* Begin RECORDS *

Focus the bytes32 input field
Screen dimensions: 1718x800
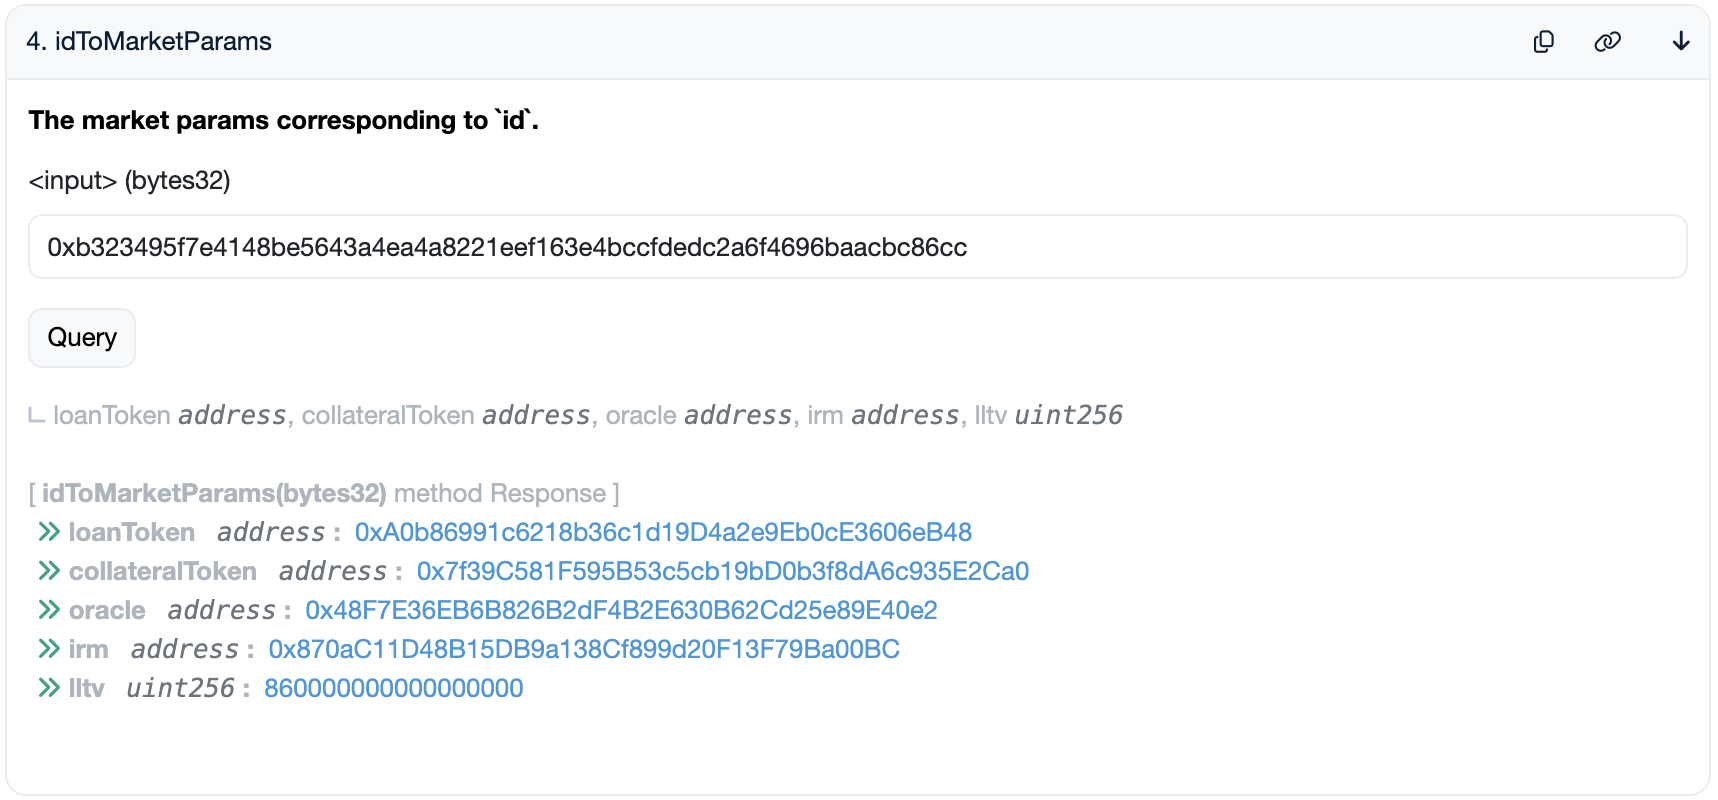(x=857, y=247)
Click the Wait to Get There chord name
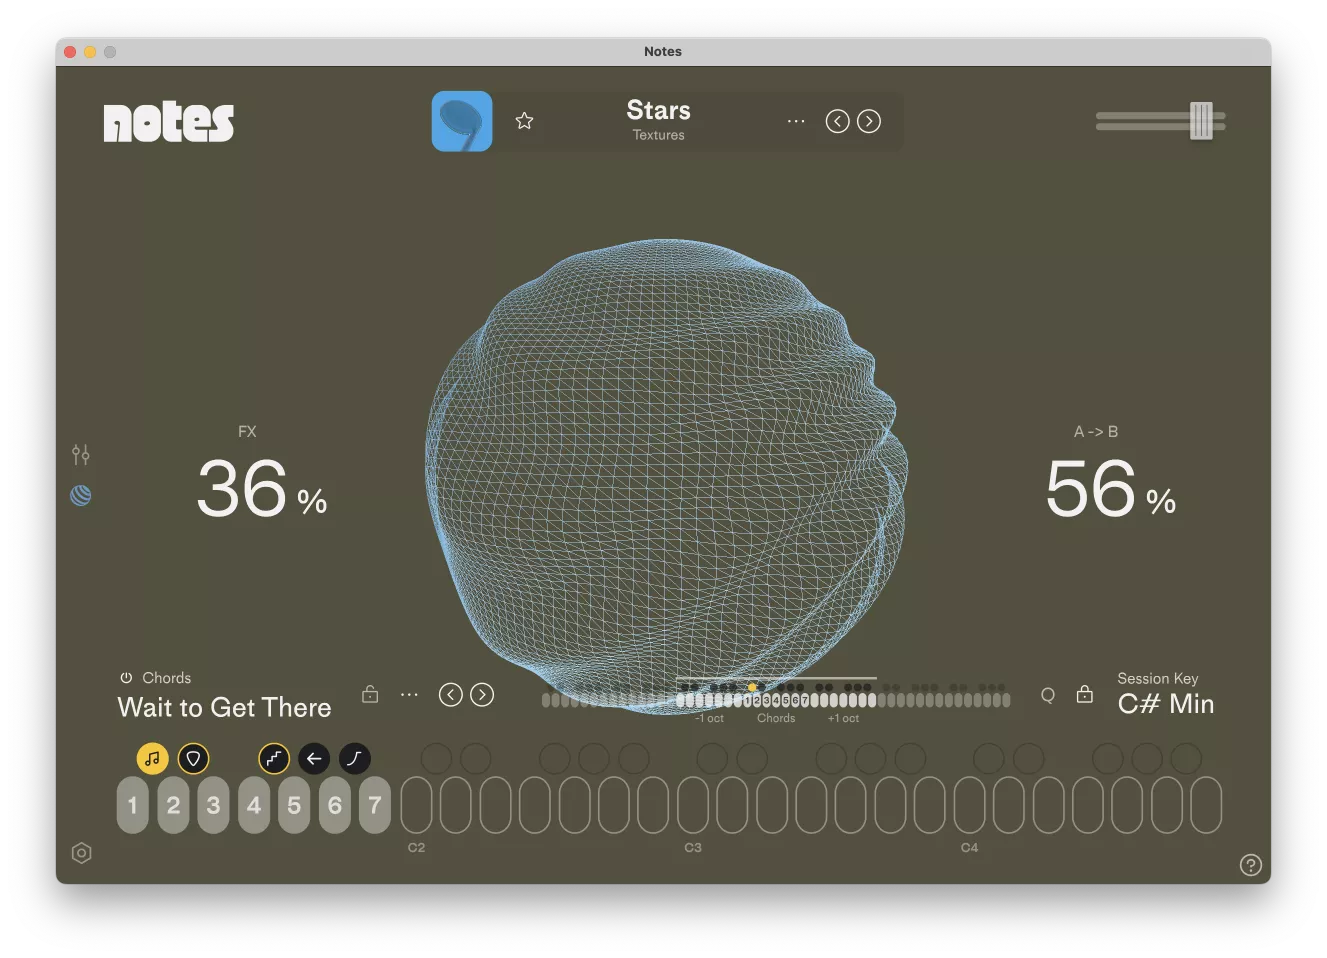This screenshot has height=958, width=1327. [x=224, y=707]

* End RECORDS *

→ WHAT YOU NEED TO DO:
Reproduce every line of the listing above word for word, leaving out the pictures.

→ RESPONSE BELOW:
Focus the bytes32 input field
Screen dimensions: 1718x800
(x=857, y=247)
Click the Wait to Get There chord name
This screenshot has height=958, width=1327. [x=224, y=707]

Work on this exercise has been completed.